Comparative pharmacokinetics of meloxicam oil suspension in pigs at different dosages following intramuscular administration

This study aimed to evaluate the preliminary safety of self-developed meloxicam (MEL) oil suspension and determine the comparative pharmacokinetics of it at 0.8 and 2mg/kg body weight (b.w.) dosages in pigs following a single intramuscular administration. Six rabbits were used for the study of preliminary safety and six healthy pigs were used for pharmacokinetics study by a crossover design in two periods. The muscle irritation results showed that both of the MEL oil suspension and the conventional injection had no significant changes at the dosage of 0.4 mg/kg b.w.. However, at the dosage of 2 mg/kg b.w., both of the self-developed MEL oil suspension and the MEL conventional injection showed mild irritation to muscle. Plasma concentrations of MEL were measured by ultra performance liquid chromatography-tandem mass spectrometry (UPLC-MS/MS). The MEL plasma concentrations were quantified up to 30 h and 72 h after intramuscular administration at the low- and high-dosage, respectively.

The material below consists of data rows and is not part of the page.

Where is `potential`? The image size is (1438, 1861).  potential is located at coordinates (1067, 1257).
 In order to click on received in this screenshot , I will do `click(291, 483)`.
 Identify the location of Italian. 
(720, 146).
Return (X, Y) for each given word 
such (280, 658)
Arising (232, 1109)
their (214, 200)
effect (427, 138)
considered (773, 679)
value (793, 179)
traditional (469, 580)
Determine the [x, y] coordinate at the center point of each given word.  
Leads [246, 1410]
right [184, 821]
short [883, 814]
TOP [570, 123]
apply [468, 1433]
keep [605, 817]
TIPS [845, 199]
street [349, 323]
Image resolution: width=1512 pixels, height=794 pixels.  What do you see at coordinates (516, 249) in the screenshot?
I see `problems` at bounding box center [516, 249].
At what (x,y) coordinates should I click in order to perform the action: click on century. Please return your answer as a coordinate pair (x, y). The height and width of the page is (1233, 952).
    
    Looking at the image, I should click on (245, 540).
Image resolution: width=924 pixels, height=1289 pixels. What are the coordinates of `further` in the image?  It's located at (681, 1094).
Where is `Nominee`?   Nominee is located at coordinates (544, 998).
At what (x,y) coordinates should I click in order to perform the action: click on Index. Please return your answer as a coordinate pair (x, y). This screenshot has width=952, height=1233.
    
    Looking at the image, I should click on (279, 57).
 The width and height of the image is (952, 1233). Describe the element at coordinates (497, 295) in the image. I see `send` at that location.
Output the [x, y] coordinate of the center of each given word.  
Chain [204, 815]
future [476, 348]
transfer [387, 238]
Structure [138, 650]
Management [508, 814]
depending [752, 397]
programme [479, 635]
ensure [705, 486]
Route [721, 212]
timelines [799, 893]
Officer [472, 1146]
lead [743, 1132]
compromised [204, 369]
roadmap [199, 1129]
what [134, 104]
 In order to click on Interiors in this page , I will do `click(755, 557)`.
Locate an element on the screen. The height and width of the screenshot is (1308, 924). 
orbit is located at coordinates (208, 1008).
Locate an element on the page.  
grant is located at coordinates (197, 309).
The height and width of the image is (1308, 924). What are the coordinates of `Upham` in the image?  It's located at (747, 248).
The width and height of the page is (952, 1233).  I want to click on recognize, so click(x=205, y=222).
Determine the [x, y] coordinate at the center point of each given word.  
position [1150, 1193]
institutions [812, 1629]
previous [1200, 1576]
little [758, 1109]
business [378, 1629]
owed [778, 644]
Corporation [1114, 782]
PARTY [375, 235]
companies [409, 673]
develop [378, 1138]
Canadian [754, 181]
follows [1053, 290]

The difference was statistically significant (P < 0.05) between different dosages in pharmacokinetic parameters of t(1/2 lambda z), C-max, AUC(0-t), AUC(0-mu), MRT, and V-d. The C-max values of MEL were 1.92 +/- 0.34 mu g/ml and 3.03 +/- 1.25 mu g/ml at dosages of 0.8 and 2 mg/kg b.w. while the t(max) values were 3.25 +/- 1.04 h and 4.00 +/- 1.26 h, respectively. The pharmacokinetics results of self-developed MEL oil suspension demonstrated that the retention time of it in pigs was prolonged, showing the sustained-release effect. Therefore, Oil suspension was an ideal new drug loading form of MEL.

Automated summary

The study demonstrated that the self-developed MEL oil suspension had a sustained-release effect in pigs, making it an ideal new drug loading form.